* [TEXT]:

<<<<

It is coming along nicely, faster than I thought it would although I guess we are six months to a year from releasing an alpha to a limited test group. If the game works well, we probably will eventually try to get it on Steam for free to play and if it gets popular then we might do some vanity items for a small fee to help pay for servers and such. That is all way down the road.

Since we don't need any tax deductions right now, is there any reason to form a company for this? Would there be any good reasons to do that if we actually get the game released on Steam? Again, we are talking a year or two down the road although the game will be playable in a few months at this rate.
 
... Since we don't need any tax deductions right now, is there any reason to form a company for this? Would there be any good reasons to do that if we actually get the game released on Steam? Again, we are talking a year or two down the road although the game will be playable in a few months at this rate.
As a SCORE business mentor I get this a lot.


  • Forming an LLC or a Sub S corporation has no effect on your taxes.
  • Releasing and selling through an LLC or Sub S provides you with some degree of insulation in the event someone has a reason to sue. It is only "some degree" because in the real world youre company will get sued and they will also sue you as individuals. You will pay to defend as individuals and will probably win. $10-20K later.
  • Having your LLC or Sub S own the intellectual property (trademarks, copyrights, design patents, etc.) will probably make things a little bit more tidy if you ever decide to sell the project.
  • Usually an LLC is the easiest choice and is adequate. You can probably form your LLC on-line with your secretary of state for a modest fee. You should talk to an attorney in your state first, though, to make sure this is what you want.
  • Talk to a CPA tax guy. (Not H&R Block!) Your development costs might be deductible from ordinary income or might be capitalized and used as a deduction if you start getting paid. The IRS has rules to differentiate hobbies from real businesses, so be sure you understand those. Forming an LLC or Sub S corp might help convince the IRS that your project is not a hobby business.

You are putting a huge amount of effort into this project. Don't try to cheap out by getting advice from SGOTI rather than consulting a couple of professionals about getting the project set up optimally.
 
Sorry about the acronym. You guys toss around things like SWR, DW, etc. so I figured if you can't beat em, join em. ;)

No really I have just been surrounded by geeks my whole life that I actually did think everyone knew what a MMPORPG was.

OldShooter: Jeez, I was not even thinking about liability for a computer game but in this day and age I guess you have to think about everything. I sure hope that would not be a showstopper for creativity considering we may never make any money on this game. I guess we could put up a lot of disclaimers: "Warning, drinking hot coffee while playing the game could cause burns"
 
... OldShooter: Jeez, I was not even thinking about liability for a computer game but in this day and age I guess you have to think about everything. ...
Low probability to be sure, but potentially high impact. But even if this were not a consideration, I'd form an LLC anyway. They are cheap and it makes things nice and tidy. But don't forget to consult a CPA and an attorney in your state.
 
I would get business insurance and form an LLC if you have personal assets to protect.
 
Also Patent Trolls

Low probability to be sure, but potentially high impact. But even if this were not a consideration, I'd form an LLC anyway. They are cheap and it makes things nice and tidy. But don't forget to consult a CPA and an attorney in your state.

I would get business insurance and form an LLC if you have personal assets to protect.

Good advice all around in my opinion.

>>>>

* [STATED GOAL A]: Quote the forum thread from "You are putting" up to and including "set up optimally.".
* [STATED GOAL B]:
Using the forum thread, decide whether each statement agrees with it. Answer yes or no for each, and quote the words that settle it.
(i) The plan is to charge players a fee to download the game on Steam.
(ii) Forming an LLC or a Sub S corporation does not change your taxes.
(iii) The mentor suggests taking tax questions to H&R Block.
* [STATED GOAL C]:
Answer these questions from the forum thread.
(i) How far off is an alpha release to a limited test group?
(ii) What cost does the mentor give for defending yourselves as individuals in a lawsuit?
(iii) Besides forming an LLC, what does one reply advise getting if you have personal assets to protect?

* [Word and element pointing entries]:
<<<<

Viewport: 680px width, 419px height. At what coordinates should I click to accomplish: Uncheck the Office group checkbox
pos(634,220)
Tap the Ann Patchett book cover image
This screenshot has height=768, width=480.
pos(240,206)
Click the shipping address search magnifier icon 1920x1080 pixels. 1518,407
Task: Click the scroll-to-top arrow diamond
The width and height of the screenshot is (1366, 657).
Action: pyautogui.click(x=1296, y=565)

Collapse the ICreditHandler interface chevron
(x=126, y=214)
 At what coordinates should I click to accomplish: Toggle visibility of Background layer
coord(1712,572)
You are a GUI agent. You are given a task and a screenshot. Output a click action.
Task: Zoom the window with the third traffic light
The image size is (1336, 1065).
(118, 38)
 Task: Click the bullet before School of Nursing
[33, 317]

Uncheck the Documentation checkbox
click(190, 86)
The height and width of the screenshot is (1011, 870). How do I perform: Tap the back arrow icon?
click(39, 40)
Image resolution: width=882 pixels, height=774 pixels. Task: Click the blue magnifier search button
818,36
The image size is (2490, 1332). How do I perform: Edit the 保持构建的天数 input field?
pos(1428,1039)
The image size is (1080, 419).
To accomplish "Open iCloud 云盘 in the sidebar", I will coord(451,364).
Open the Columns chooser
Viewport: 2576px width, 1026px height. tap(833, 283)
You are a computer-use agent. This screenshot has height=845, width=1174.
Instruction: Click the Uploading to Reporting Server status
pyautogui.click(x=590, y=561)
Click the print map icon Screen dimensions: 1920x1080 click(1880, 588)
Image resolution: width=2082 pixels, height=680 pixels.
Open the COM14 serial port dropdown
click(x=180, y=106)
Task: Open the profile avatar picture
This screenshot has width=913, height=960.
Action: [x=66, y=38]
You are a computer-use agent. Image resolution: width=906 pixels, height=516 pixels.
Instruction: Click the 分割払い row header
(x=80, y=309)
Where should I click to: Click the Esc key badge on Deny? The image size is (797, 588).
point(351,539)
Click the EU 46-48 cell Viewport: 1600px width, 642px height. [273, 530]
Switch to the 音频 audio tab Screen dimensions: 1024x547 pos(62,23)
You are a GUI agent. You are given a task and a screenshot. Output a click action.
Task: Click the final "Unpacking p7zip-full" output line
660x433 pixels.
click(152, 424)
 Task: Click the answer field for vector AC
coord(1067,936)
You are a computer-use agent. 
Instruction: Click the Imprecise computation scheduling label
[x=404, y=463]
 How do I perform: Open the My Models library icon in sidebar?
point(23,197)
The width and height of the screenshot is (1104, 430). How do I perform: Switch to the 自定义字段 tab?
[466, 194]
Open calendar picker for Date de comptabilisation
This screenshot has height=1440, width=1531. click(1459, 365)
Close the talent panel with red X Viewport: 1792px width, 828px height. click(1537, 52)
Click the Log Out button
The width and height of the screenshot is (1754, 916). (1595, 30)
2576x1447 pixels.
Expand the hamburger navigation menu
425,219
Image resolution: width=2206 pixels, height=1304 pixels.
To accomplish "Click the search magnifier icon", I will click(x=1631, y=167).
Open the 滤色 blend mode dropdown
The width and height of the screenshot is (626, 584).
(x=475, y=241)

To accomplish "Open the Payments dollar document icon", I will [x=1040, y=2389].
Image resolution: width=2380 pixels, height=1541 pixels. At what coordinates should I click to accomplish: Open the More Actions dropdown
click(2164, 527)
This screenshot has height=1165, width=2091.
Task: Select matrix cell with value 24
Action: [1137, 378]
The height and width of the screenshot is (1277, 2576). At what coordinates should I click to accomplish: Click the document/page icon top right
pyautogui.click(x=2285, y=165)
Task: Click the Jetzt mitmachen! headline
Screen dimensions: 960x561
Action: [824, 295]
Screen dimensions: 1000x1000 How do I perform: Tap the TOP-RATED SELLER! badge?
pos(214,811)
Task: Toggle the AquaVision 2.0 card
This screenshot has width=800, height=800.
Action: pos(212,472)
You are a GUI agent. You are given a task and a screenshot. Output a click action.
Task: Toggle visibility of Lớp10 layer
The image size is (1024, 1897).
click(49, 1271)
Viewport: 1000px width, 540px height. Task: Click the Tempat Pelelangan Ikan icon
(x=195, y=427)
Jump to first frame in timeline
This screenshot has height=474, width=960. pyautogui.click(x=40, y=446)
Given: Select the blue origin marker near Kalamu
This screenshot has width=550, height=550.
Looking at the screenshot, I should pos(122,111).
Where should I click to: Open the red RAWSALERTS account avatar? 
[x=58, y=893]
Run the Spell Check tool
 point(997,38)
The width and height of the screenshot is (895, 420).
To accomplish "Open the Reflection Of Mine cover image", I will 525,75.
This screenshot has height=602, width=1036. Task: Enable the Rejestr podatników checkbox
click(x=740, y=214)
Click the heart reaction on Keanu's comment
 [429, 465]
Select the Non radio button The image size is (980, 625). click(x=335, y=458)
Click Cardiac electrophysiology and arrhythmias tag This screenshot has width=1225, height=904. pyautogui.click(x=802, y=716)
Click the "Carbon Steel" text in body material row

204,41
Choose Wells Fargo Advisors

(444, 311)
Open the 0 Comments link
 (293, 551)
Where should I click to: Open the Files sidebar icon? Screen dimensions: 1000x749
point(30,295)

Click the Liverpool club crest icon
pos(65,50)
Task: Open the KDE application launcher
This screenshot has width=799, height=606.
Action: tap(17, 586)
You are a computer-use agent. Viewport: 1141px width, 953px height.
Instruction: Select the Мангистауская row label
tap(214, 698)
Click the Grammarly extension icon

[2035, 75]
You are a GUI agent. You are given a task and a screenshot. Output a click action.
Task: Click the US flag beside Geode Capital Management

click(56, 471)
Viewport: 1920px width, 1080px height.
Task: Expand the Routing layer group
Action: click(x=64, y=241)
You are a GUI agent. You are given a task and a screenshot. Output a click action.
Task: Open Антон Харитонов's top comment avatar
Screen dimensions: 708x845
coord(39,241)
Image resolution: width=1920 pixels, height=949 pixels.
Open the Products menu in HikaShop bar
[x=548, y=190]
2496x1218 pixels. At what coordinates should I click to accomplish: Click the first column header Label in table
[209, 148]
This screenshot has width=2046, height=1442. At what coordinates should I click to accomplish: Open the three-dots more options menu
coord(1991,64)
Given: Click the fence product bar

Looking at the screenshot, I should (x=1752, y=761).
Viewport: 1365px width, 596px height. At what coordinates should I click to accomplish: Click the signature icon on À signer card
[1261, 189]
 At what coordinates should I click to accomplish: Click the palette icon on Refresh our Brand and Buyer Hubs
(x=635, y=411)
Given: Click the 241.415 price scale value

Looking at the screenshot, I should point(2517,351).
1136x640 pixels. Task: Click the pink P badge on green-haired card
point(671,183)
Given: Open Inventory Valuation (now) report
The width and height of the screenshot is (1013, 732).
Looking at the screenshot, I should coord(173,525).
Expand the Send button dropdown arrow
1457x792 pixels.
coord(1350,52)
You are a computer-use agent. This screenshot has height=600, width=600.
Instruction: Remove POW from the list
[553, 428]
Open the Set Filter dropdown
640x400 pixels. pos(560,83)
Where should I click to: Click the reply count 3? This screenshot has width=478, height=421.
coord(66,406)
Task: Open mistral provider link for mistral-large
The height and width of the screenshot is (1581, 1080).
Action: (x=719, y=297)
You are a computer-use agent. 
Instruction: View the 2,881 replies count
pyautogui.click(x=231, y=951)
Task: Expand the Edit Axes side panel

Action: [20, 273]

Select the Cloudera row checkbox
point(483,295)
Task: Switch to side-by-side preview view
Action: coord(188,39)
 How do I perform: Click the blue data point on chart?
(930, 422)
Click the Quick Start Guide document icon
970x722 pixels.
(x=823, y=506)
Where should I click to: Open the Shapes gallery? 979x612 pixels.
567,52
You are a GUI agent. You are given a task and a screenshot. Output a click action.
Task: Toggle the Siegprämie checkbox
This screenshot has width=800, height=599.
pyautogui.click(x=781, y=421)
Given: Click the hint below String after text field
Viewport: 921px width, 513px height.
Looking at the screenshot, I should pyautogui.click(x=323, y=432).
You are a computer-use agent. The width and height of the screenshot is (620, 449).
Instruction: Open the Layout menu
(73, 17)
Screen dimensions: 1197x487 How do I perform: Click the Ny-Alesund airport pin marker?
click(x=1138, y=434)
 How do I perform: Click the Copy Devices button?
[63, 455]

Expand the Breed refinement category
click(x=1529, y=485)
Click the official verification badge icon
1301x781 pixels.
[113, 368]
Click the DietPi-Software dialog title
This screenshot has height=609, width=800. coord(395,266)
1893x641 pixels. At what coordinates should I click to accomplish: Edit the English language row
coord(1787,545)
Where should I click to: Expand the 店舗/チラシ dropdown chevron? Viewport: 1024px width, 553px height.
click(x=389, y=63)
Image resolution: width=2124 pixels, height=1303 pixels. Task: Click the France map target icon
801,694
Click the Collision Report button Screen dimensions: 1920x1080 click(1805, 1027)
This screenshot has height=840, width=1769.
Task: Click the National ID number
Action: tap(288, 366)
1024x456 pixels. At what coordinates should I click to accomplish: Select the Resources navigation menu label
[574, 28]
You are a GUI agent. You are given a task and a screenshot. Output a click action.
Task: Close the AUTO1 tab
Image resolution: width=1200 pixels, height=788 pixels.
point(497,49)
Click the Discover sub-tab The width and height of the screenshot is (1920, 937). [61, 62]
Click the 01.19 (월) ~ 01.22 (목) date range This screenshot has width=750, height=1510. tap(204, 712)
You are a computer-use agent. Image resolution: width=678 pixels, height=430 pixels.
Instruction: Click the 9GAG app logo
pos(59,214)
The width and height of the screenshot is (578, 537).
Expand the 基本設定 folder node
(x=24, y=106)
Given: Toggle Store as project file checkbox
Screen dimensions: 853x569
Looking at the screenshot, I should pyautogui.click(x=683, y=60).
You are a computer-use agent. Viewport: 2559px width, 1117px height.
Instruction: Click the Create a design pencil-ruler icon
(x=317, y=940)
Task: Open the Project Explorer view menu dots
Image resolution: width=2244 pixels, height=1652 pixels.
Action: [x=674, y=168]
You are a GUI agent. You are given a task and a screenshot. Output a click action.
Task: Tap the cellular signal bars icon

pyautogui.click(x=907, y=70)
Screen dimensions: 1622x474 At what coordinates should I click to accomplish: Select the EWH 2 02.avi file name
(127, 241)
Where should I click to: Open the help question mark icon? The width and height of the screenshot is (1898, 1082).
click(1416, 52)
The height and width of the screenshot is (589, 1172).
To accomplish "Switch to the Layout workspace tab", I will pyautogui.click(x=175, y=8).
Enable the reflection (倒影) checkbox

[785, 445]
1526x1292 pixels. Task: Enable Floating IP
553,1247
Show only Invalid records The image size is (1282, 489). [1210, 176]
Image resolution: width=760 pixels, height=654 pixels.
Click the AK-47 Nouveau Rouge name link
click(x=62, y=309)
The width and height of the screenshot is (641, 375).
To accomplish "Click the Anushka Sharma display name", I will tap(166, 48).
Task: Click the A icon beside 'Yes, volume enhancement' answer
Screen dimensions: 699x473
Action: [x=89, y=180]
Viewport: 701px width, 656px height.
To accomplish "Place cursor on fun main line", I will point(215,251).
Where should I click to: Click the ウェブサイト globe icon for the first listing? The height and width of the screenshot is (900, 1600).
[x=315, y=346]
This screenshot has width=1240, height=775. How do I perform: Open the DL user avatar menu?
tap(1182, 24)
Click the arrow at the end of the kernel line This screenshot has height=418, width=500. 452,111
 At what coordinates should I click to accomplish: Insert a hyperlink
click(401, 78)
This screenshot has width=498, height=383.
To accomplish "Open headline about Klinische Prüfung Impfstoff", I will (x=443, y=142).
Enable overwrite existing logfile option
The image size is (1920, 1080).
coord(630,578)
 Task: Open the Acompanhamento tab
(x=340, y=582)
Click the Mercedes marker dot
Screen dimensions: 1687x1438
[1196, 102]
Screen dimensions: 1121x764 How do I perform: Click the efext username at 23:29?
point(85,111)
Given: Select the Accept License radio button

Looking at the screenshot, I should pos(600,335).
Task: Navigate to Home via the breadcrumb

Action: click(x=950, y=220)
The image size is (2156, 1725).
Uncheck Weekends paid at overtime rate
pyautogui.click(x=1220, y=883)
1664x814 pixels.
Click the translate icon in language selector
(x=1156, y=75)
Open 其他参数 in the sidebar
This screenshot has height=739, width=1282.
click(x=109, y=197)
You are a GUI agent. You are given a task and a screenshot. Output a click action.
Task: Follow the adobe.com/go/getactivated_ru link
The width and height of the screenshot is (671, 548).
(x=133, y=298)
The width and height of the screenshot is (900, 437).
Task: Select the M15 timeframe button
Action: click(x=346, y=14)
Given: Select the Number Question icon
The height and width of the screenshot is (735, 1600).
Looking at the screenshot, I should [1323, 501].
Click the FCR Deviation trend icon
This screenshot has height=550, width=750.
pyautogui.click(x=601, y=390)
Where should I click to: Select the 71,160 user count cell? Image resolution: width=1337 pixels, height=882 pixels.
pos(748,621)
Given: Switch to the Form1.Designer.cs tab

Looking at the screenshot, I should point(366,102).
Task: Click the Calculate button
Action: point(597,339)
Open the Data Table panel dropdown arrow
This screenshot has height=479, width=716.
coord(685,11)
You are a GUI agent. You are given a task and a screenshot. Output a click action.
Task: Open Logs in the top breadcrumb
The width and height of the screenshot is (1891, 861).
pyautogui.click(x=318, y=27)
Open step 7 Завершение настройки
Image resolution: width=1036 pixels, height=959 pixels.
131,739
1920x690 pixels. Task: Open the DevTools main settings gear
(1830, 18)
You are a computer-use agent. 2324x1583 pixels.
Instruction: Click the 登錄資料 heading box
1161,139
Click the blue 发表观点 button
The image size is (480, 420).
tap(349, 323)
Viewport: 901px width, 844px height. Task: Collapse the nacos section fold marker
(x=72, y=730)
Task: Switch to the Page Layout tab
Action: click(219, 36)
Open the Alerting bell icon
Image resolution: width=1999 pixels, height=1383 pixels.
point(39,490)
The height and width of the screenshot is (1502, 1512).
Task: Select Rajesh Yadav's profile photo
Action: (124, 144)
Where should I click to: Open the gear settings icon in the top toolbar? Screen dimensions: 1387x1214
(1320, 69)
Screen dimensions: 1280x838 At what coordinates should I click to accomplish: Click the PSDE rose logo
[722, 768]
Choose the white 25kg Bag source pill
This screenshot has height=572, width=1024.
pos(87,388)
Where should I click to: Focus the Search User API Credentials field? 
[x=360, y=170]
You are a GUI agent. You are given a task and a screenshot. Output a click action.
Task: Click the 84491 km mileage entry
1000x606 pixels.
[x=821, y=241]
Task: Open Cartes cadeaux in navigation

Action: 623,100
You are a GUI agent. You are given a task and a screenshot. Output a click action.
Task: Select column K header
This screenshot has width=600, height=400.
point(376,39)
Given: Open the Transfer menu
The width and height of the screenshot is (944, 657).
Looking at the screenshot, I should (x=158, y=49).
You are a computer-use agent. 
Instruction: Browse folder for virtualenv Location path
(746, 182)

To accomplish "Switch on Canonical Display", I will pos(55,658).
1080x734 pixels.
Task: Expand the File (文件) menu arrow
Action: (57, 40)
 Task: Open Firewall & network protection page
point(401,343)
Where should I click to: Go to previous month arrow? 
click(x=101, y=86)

>>>>

* [WRITTEN REPLY A]:
You are putting a huge amount of effort into this project. Don't try to cheap out by getting advice from SGOTI rather than consulting a couple of professionals about getting the project set up optimally.

* [WRITTEN REPLY B]:
(i) No: "we probably will eventually try to get it on Steam for free to play"
(ii) Yes: "Forming an LLC or a Sub S corporation has no effect on your taxes."
(iii) No: "Talk to a CPA tax guy. (Not H&R Block!)"

* [WRITTEN REPLY C]:
(i) Six months to a year.
(ii) $10-20K.
(iii) Business insurance.